Whatever happened to the flesh-eating microbe? During the first five months of 1994, the bacterium Streptococcus pyogenes caused five cases of necrotising fasciitis (NF) - so called because it kills tissues such as the sheaths (fascia) around muscles - two of them fatal, in west Gloucestershire. "Killer bug ate my face" was typical of the headlines spawned by the virulent microbe. The incidents were peculiarly nasty. Moreover, five cases in a population of 320,000, where the condition had been unknown for at least a decade, was surprising.
Two years later, some answers to the worrying "flesh-eating bug" affair are available, thanks to an analysis of the incident in the current issue of Epidemiology and Infection. The report identifies the likely origin of two of the cases. It also provides guidelines for reducing the risk of a similar occurrence. But it still leaves an element of mystery as to why several cases of a rare condition should have occurred in one area in such a short space of time.
The report presents compelling evidence that the first two NF patients acquired their infections during surgery in the same operating theatre, probably from the throat of a member of the theatre staff. The first patient had a routine hernia operation in February 1994 at a hospital serving the Stroud area. He became feverish the next day, collapsed 36 hours after surgery, and developed the gangrenous changes that characterise NF. Despite intensive treatment with antibiotics, large areas of skin had to be cut away. Four days later, another patient became similarly ill after a varicose vein operation. Again, doctors administered antibiotics and excised the affected tissues. Technicians screened the tissues for microbes and found that they carried S pyogenes, which can cause NF, usually in people who are vulnerable to infection.
At this stage, the hospital authorities closed the operating theatre for cleansing, and took nose and throat swabs from people working there. One staff member proved to be heavily infected with S pyogenes. Subsequent tests showed that the S pyogenes carried by the staff member was of the same type as that in the dead flesh from the second patient. Re-examination of the tissues of the first patient indicated that they also carried the same organism.
In the light of the Gloucestershire incident, the report's authors recommend that any cases of NF developing after surgery should be investigated carefully to determine whether S pyogenes is responsible. They also conclude that, while there is no need for an operating theatre to be closed after one case of NF, the occurrence of two or more cases does warrant immediate closure and investigation of staff.
So why did S pyogenes cause five confirmed cases of NF in one area in such a short space of time?

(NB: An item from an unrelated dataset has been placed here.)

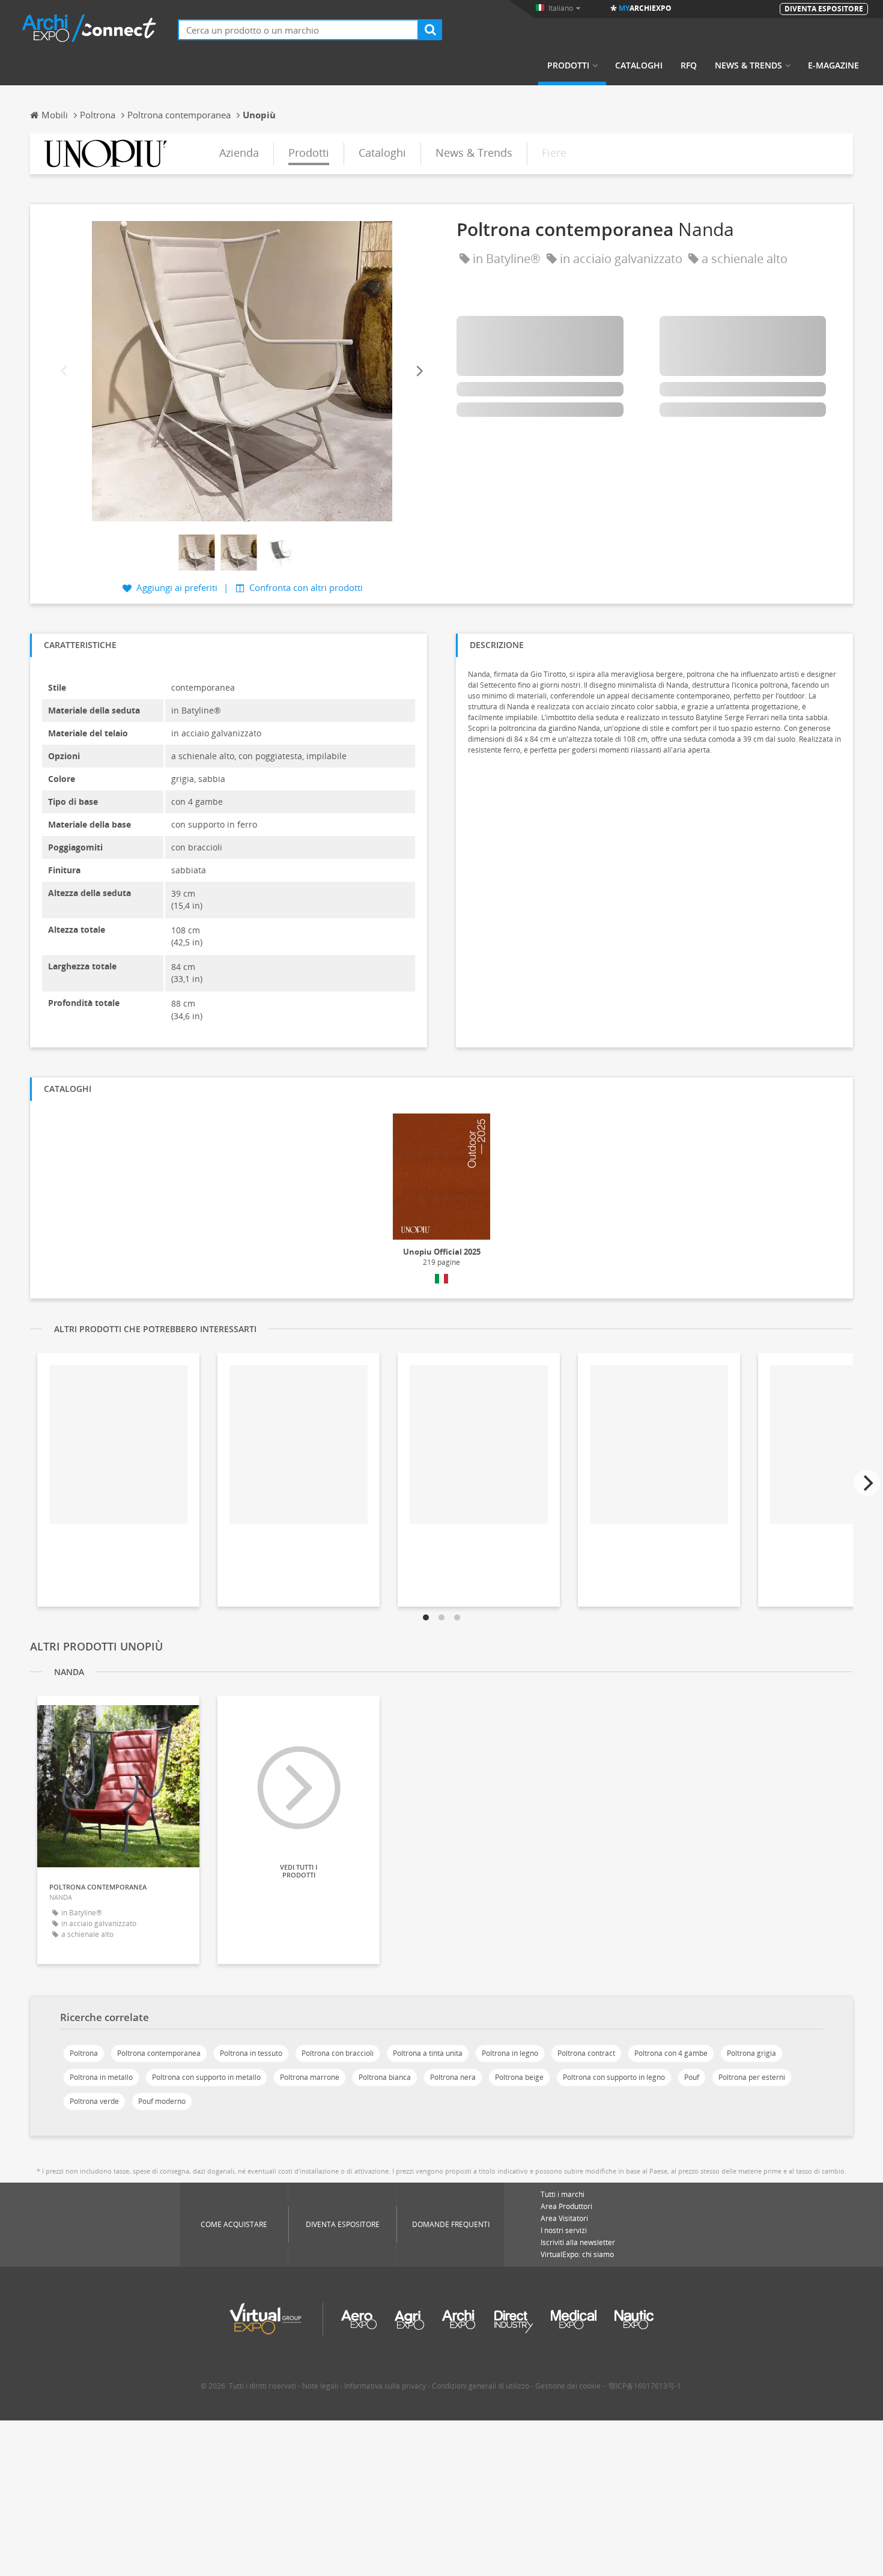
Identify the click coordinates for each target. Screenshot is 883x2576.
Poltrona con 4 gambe (671, 2053)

How to account for the infections that were not acquired in hospital? There is no evidence that anything made the people of west Gloucestershire more prone to bacterial infections during the early months of 1994. Perhaps, therefore, the "cluster" of cases arose by chance.
The final possibility is that some genetic change occurred in the bacterium itself. This would have had to affect each of the four different types of S pyogenes - which seems unlikely but could have happened. In that case, we face one of the trickiest questions of all. Why did the "outbreak", if it really was an outbreak with a common cause, come to an end?